Among the lines of the records, find all that carry the word "agent" and copy them.

Records contained in a dataset
┄┄┄┄┄┄

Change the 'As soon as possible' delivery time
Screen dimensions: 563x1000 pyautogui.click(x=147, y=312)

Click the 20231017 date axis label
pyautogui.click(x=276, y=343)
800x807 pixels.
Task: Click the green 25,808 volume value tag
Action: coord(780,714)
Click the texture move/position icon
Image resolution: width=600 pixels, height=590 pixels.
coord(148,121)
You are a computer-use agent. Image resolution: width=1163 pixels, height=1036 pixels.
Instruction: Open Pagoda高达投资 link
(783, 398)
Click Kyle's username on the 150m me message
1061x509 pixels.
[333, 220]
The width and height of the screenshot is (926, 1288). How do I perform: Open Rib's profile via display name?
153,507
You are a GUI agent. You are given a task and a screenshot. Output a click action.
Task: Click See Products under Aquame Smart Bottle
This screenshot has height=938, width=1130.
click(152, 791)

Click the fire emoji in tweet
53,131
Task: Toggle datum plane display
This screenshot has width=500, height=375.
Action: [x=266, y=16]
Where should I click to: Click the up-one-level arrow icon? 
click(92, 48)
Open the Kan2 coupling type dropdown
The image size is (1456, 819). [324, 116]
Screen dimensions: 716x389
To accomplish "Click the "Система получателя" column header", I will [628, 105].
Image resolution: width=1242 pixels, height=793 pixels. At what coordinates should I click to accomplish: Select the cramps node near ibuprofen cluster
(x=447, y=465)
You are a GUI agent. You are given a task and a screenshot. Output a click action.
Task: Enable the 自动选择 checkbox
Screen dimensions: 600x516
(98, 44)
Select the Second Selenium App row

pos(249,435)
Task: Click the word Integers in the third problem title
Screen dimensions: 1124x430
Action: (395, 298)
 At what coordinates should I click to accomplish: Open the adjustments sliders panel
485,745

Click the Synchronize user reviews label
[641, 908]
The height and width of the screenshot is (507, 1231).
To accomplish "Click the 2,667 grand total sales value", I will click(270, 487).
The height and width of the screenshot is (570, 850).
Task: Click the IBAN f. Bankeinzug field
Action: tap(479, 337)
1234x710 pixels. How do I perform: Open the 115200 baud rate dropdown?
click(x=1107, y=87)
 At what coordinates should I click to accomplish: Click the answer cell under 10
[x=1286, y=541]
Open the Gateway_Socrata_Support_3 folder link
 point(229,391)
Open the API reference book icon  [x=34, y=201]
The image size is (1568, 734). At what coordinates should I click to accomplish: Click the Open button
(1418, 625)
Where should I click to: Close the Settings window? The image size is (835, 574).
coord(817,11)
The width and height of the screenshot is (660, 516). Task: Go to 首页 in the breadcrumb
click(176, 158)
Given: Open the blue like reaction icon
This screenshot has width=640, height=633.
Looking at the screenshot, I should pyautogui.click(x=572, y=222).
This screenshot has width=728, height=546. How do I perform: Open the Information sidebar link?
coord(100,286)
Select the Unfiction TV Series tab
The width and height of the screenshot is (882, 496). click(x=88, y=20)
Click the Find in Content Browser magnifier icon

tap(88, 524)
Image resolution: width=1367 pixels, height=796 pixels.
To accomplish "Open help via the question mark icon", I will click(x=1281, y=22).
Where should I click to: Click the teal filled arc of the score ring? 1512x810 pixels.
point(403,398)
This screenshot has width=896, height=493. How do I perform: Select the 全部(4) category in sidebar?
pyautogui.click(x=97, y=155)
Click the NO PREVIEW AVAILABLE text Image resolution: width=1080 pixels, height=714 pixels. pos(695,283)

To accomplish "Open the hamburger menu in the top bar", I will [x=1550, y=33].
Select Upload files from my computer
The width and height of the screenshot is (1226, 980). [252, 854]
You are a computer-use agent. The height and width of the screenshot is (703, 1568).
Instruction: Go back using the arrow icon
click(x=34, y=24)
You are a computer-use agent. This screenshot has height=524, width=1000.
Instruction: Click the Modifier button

┄┄┄┄┄┄

◆ EXERCISE RESULT:
You are a computer-use agent. Image resolution: width=1163 pixels, height=1036 pixels.
You are a GUI agent. You are given a task and a screenshot. Output a click action.
You are a GUI agent. You are given a task and a screenshot. Output a click action.
You are a computer-use agent. The height and width of the screenshot is (703, 1568).
You are a computer-use agent. This screenshot has height=524, width=1000.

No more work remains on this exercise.